Path of Radiance is pretty standard Japanese role-playing game fare. The world in which it takes place is on the brink of war, with the larger nation of Daein occupying the smaller nation of Crimea. With your party, you drive the Daein occupiers away from Crimea. Radiant Dawn, a direct sequel, takes place largely in Daein, where the tables have turned: Now Daien is the country being occupied. Path of Radiance is told from the point of view of the Daein rebels, who form a guerilla group to protest the way they’re being oppressed by their occupiers.
By 2007, the Iraq War was in full swing. Udall told Kotaku over the phone that as a kid, he hadn’t really considered the humanity of the Iraqi people. He was just barely out of childhood when the war started, and his entire family and community supported it. But Radiant Dawn forced him to think about what it would be like to live in an occupied country. It changed something for him.
“Ex-Mormons talk about your shelf. You put stuff on your shelf that makes you question the church, and then you can keep it up there,” Udall said. “For some people, eventually the shelf just breaks.”
Udall’s story isn’t unusual. Social scientists have been studying the influence of outside sources on people’s opinions for decades. Studies from the American Psychological Association show that outside influence is likely to reinforce people’s already existent views. Even more interesting: Due to elements like confirmation bias, the same piece of media can reinforce diametrically opposing views in different people.
“Social scientists cannot expect rationality, enlightenment, and consensus about policy to emerge from their attempts to furnish ‘objective’ data about burning social issues,” Charles G. Lord, Lee Ross, and Mark R. Lepper wrote in the conclusion of their 1985 paper “The Hostile Media Phenomenon: Biased Perception and Perceptions of Media Bias in Coverage of the Beirut Massacre.”

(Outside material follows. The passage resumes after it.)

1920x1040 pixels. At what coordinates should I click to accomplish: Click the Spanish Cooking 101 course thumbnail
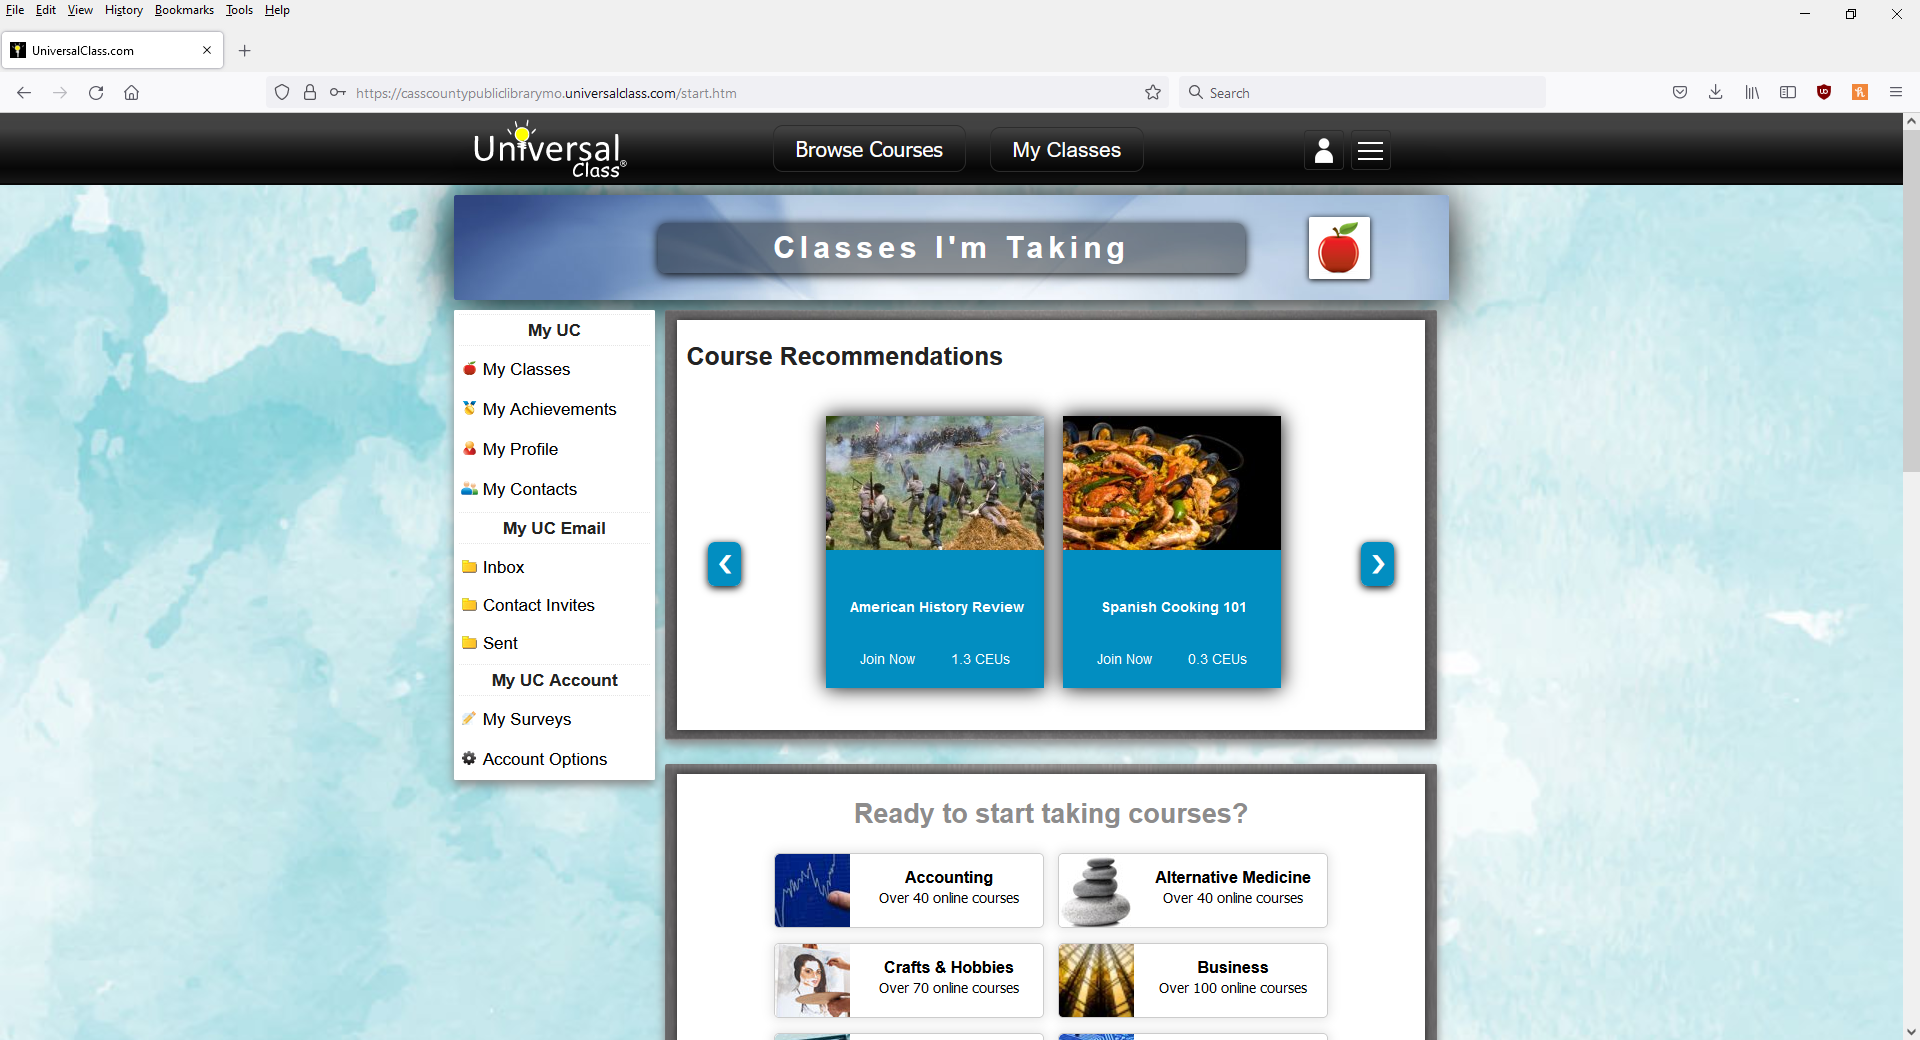tap(1172, 483)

“If people of opposing views can each find support for those views in the same body of evidence,” they continued, “it is small wonder that social science research, dealing with complex and emotional social issues and forced to rely upon inconclusive designs, measures, and modes of analysis, will frequently fuel rather than calm the fires of debate.”
No matter the intentions of the artist, when you put art into the world, people bring their own baggage to it, whether it’s opinions about war or interpersonal alliances. Dozens of people told Kotaku about games that influenced their political opinions, from Metal Gear Solid 2 to Civilization.